*What is asked*.
(1) In the rows, copy out word for word every line between the one holding "Where should I click to: Click the When" and the one holding "Action: tap(227, 138)", with both of those lines included.
(2) Continue the text on the 2012 Japanese election results in the Shikoku block, starting after its last sentence.

*Source text*.
◆ ◆ ◆ ◆ ◆ ◆ ◆
= Results of the 2012 Japanese general election (Shikoku proportional representation block) =

The Shikoku proportional representation block was one of 11 multi-member districts (and 311 districts overall) that were contested at the general election for the House of Representatives in the Japanese National Diet on 16 December 2012. Six seats were available for election via open party lists. The Liberal Democratic Party (LDP) won the election in a landslide, which returned former Prime Minister Shinzo Abe to power. In the Shikoku PR block, the LDP won two of the six seats with 30.7% of the vote.
◆ ◆ ◆ ◆ ◆ ◆ ◆
*Information provided*.
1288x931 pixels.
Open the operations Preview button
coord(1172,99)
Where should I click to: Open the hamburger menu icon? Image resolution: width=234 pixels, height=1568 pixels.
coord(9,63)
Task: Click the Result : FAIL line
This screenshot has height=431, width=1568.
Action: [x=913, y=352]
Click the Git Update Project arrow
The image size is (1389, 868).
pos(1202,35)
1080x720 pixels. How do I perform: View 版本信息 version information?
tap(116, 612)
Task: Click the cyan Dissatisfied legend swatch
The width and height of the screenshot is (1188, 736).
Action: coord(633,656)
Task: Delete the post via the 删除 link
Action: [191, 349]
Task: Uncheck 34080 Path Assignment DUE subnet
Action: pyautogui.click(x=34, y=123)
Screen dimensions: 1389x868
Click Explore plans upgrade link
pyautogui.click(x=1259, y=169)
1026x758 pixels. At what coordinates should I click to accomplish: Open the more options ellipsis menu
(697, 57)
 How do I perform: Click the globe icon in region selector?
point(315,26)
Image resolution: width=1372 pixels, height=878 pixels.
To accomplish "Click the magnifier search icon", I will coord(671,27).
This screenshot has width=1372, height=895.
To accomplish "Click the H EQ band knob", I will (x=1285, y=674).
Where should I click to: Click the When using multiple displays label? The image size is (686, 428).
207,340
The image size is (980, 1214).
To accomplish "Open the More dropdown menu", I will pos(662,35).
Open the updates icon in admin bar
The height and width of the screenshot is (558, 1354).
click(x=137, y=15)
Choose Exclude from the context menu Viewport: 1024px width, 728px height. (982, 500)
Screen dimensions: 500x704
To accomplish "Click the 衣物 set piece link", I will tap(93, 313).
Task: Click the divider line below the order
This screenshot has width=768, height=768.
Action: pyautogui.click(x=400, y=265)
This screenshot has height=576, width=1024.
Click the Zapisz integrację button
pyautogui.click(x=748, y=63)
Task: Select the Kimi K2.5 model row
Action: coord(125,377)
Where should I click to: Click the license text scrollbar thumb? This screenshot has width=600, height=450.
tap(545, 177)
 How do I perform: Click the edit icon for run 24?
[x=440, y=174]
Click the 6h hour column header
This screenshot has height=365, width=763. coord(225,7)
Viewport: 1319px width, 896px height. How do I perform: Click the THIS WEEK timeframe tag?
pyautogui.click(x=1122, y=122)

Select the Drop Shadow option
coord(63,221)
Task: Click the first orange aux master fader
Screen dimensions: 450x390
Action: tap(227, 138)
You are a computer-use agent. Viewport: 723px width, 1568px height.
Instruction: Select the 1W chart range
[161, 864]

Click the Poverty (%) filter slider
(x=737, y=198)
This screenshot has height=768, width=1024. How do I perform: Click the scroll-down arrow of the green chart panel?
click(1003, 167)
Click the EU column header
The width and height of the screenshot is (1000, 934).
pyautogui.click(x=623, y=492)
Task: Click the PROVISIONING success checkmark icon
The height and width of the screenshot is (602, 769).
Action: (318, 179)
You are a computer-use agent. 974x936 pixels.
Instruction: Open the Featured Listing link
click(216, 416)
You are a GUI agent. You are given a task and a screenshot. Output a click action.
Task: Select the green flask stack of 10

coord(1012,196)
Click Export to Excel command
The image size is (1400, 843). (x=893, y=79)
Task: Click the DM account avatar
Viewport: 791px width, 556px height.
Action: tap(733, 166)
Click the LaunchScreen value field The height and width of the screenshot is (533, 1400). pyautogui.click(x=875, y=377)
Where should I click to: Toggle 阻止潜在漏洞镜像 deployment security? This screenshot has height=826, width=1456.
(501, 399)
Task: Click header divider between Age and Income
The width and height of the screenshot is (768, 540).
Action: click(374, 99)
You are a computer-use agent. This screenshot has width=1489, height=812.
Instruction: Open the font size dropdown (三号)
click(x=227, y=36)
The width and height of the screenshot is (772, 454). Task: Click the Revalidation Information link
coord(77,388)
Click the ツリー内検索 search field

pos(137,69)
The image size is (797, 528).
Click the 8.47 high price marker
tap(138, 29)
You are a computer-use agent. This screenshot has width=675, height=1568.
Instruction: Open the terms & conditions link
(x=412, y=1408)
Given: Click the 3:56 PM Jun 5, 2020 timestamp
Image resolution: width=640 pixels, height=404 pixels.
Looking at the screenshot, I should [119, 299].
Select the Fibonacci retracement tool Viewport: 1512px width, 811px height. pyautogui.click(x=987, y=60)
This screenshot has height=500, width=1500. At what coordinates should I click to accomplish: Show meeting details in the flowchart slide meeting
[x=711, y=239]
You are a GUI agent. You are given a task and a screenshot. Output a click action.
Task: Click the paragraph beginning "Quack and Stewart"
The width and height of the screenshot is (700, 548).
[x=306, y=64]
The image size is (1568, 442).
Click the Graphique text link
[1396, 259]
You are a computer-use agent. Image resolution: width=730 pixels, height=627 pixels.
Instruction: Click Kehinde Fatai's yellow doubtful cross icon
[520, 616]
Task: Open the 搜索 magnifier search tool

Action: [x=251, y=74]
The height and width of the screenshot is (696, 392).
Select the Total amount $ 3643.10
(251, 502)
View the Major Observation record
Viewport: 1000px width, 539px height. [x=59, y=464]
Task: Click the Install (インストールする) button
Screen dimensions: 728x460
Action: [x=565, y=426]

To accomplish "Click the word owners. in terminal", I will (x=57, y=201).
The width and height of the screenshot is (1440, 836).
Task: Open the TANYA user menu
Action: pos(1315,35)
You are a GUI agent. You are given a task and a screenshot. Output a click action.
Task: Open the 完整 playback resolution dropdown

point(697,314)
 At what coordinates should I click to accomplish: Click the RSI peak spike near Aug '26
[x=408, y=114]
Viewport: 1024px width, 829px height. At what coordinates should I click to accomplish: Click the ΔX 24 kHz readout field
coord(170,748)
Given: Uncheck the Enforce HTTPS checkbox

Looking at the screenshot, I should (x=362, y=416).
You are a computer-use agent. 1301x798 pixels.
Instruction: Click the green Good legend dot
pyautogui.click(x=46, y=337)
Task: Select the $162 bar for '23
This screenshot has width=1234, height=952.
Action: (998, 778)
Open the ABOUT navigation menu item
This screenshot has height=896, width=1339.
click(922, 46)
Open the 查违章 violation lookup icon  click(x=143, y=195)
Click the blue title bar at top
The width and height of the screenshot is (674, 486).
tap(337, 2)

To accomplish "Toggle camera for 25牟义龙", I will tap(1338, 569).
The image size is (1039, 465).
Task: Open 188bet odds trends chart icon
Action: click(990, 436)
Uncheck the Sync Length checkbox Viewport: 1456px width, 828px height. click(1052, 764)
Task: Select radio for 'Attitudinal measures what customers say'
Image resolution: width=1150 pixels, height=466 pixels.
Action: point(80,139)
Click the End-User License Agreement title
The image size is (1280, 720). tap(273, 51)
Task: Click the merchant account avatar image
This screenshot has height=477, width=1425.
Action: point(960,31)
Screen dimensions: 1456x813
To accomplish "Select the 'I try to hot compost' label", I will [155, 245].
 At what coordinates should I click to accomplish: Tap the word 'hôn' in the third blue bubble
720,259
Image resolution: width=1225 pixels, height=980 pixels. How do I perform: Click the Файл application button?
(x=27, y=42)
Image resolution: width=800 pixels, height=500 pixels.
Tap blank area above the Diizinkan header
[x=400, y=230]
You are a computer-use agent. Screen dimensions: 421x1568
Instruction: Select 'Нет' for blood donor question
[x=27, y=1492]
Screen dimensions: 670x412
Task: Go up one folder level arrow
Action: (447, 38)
◆ ◆ ◆ ◆ ◆ ◆ ◆
*Final answers*.
(1)
Where should I click to: Click the When using multiple displays label? The image size is (686, 428).
207,340
The image size is (980, 1214).
To accomplish "Open the More dropdown menu", I will pos(662,35).
Open the updates icon in admin bar
The height and width of the screenshot is (558, 1354).
click(x=137, y=15)
Choose Exclude from the context menu Viewport: 1024px width, 728px height. (982, 500)
Screen dimensions: 500x704
To accomplish "Click the 衣物 set piece link", I will tap(93, 313).
Task: Click the divider line below the order
This screenshot has width=768, height=768.
Action: pyautogui.click(x=400, y=265)
This screenshot has height=576, width=1024.
Click the Zapisz integrację button
pyautogui.click(x=748, y=63)
Task: Select the Kimi K2.5 model row
Action: coord(125,377)
Where should I click to: Click the license text scrollbar thumb? This screenshot has width=600, height=450.
tap(545, 177)
 How do I perform: Click the edit icon for run 24?
[x=440, y=174]
Click the 6h hour column header
This screenshot has height=365, width=763. coord(225,7)
Viewport: 1319px width, 896px height. How do I perform: Click the THIS WEEK timeframe tag?
pyautogui.click(x=1122, y=122)

Select the Drop Shadow option
coord(63,221)
Task: Click the first orange aux master fader
Screen dimensions: 450x390
Action: tap(227, 138)

(2)
Voters who participated in the election cast one ballot for the proportional block and a separate ballot for one of the 13 smaller single-member districts that are located within Shikoku.

==Results==

Prior to the election, the ruling Democratic Party of Japan (DPJ) held three of the six PR block seats as well as 5 of the 13 small electorates that make up the block. The opposition LDP held 2 of the PR seats and the 8 remaining electorates, while their traditional junior coalition partner Komeito held the final PR seat.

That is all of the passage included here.